Qual è allora la sua opinione sull’economia cinese?

La Cina sta rallentando, ma non sta crollando. Di solito ci rallegriamo di un tasso di crescita rallentato, perché la qualità della crescita è più importante della quantità. L’economia sta “facendo quello che può”, e alcuni settori sono più deboli (il manifatturiero) e altri più forti (servizi, vendite al dettaglio), come succede nel resto del mondo che sta vivendo una recessione nella manifattura.

Gli Stati uniti registrano dati negativi, per quanto riguarda la produzione industriale e il calo dei prezzi alla produzione, e si salvano solo grazie ai consumi. La Cina fa lo stesso, però negli Usa ci si concentra sulle buone notizie e si ignorano le cattive, mentre in Cina succede il contrario.

La transizione a un modello guidato dai consumi progredisce, grazie al programma di riforme avviato, ma non sarà un processo facile o tranquillo. Ci saranno cadute, lungo il percorso, e potranno essere necessari altri stimoli. Quello fiscale è già ben avviato, ma c’è ancora spazio per tagli dei tassi di interesse e del RRR.

Cosa stanno facendo i gestori di portafogli?
Stanno calmi e accumulano, selettivamente, azioni, approfittando dell’attuale debolezza. Le situazioni di “panic selling” come quella attuale sono grandi opportunità per gli investitori di lungo termine per accumulare titoli azionari. Abbiamo imparato da tempo a comprare quando gli altri vendono e a vendere quando gli altri comprano, per realizzare buoni rendimenti.

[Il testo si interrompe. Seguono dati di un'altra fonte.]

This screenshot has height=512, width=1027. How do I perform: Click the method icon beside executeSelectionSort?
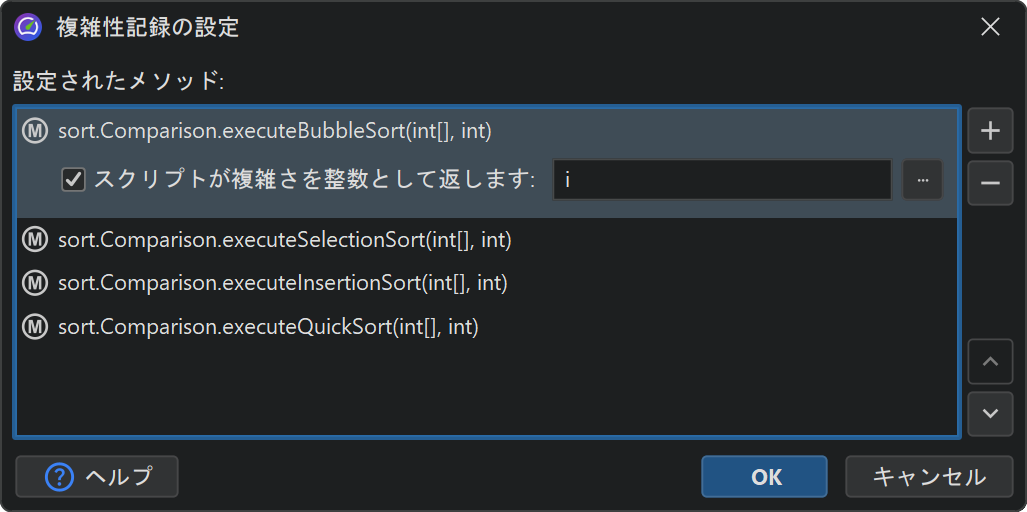(x=36, y=239)
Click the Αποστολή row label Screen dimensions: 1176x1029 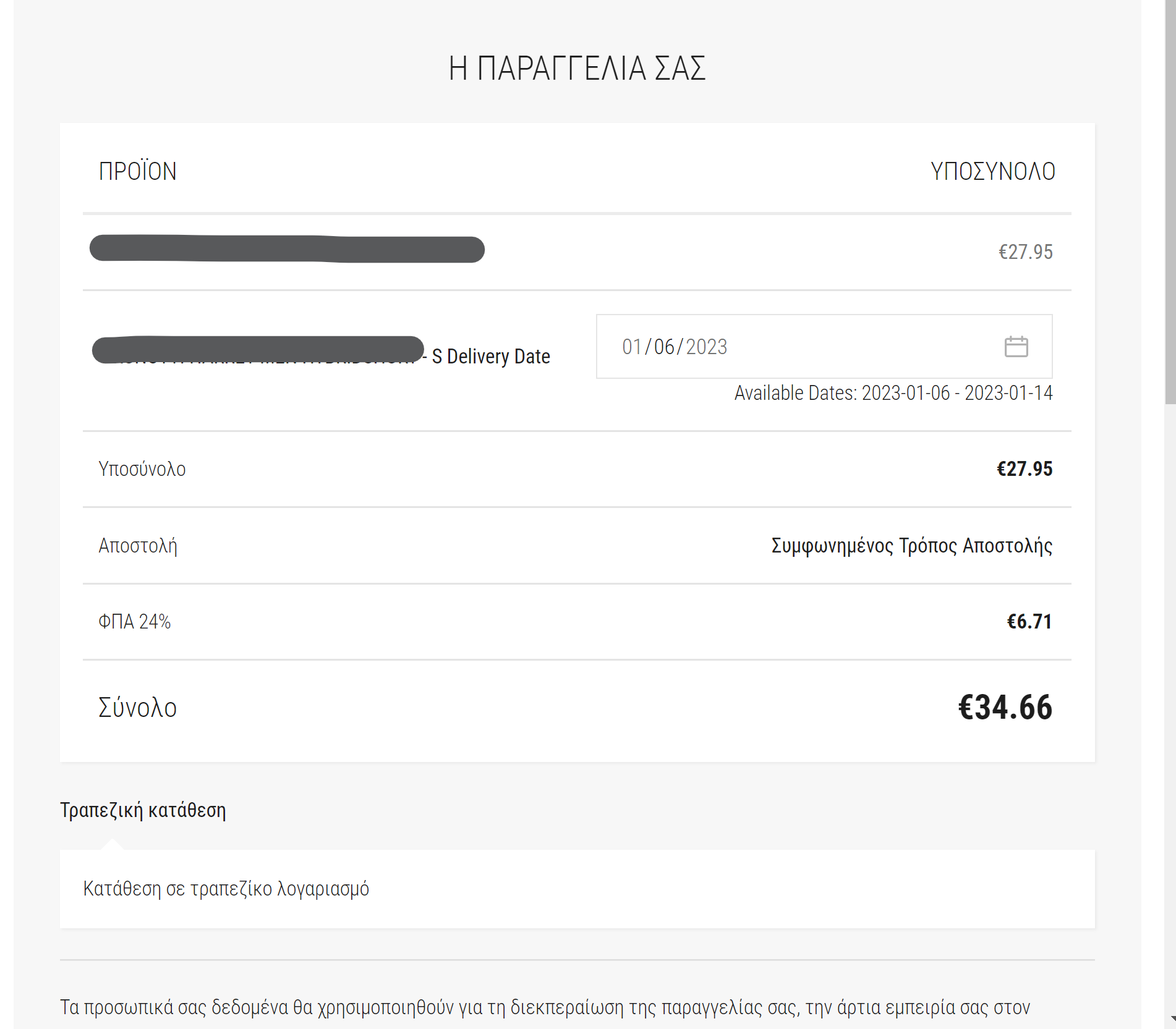click(138, 546)
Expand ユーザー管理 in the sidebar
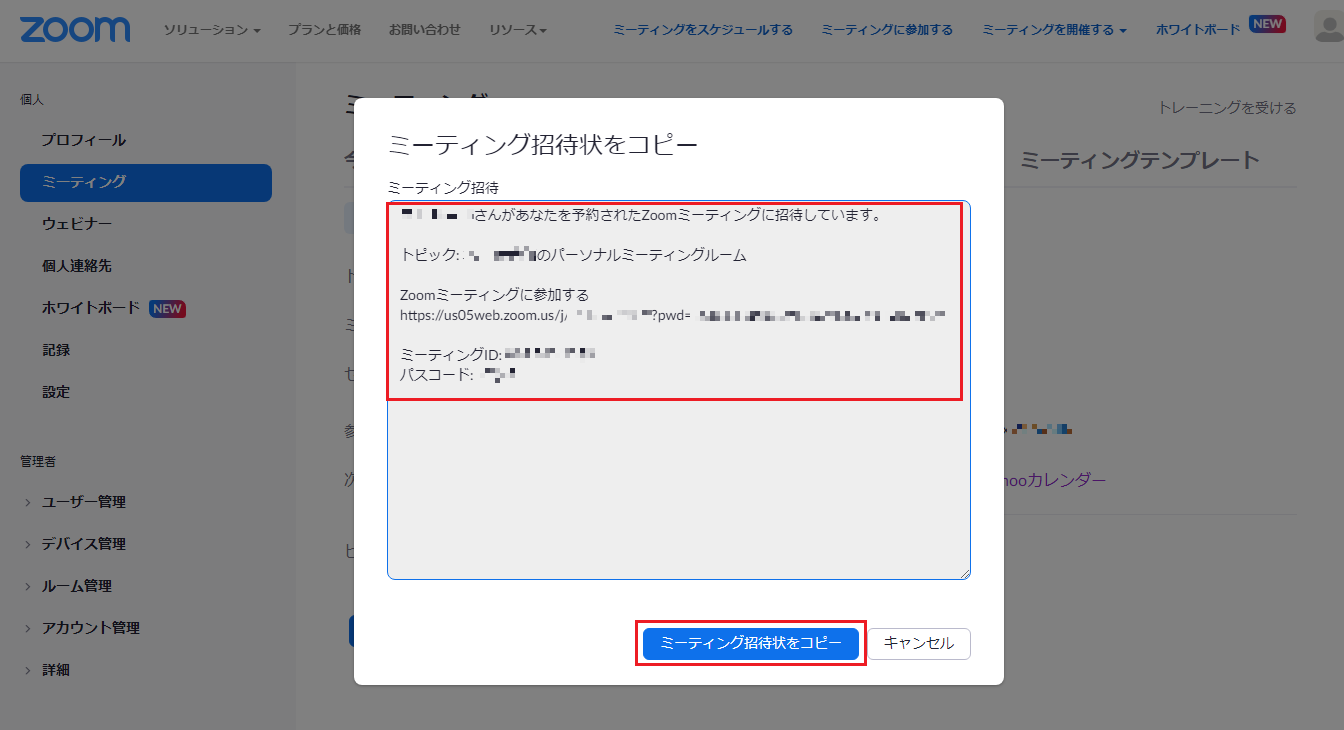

Fondamentalmente non è cambiato niente nel mondo nelle ultime settimane, a parte il fatto che il mercato ora vende azioni a un prezzo molto più conveniente.

Noi raccomandiamo un’attenta analisi di tipo “bottom up”, come quella realizzata dal nostro team di 50 analisti in Asia, per identificare le società migliori, con un forte management, che possono essere comprate a valutazioni convenienti. Ci sono 17 mila società in Asia, più di quelle degli Usa e dell’Europa insieme: molte di queste sono le stelle del futuro e andranno bene indipendentemente dal mercato o dall’ambiente macro economico. Lo “stock picking” è la chiave. In Cina, in particolare, pensiamo che il mercato delle azioni di tipo A possa vivere ulteriori fasi di debolezza, ma le azioni di tipo H e quelle quotate a Hong Kong mostrano valutazioni davvero interessanti.